### [TASK ITEM]
A single figure is wanted: the count of lines below containing the string "agent".

[Saved data entries]
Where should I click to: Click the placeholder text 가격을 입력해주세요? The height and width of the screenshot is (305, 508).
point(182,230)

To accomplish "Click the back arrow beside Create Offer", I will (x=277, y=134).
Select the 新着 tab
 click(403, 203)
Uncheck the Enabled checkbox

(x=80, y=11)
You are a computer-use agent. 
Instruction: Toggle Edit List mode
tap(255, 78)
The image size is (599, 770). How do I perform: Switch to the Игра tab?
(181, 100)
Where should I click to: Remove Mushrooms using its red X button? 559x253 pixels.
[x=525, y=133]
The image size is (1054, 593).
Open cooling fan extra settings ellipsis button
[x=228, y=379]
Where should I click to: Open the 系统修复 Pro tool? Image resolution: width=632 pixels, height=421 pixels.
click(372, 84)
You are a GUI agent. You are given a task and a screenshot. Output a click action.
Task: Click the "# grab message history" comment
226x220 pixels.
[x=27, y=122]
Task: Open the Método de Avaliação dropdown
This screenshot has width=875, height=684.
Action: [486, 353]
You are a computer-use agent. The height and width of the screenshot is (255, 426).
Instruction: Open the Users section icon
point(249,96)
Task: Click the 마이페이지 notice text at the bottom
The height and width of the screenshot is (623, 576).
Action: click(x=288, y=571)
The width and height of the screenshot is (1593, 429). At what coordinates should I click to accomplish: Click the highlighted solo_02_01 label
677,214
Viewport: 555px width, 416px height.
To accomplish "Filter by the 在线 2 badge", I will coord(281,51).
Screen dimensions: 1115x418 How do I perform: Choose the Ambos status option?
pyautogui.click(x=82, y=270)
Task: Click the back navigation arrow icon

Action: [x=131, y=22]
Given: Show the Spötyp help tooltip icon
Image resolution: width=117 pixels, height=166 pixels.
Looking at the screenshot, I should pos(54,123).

### [TASK SOLUTION]
3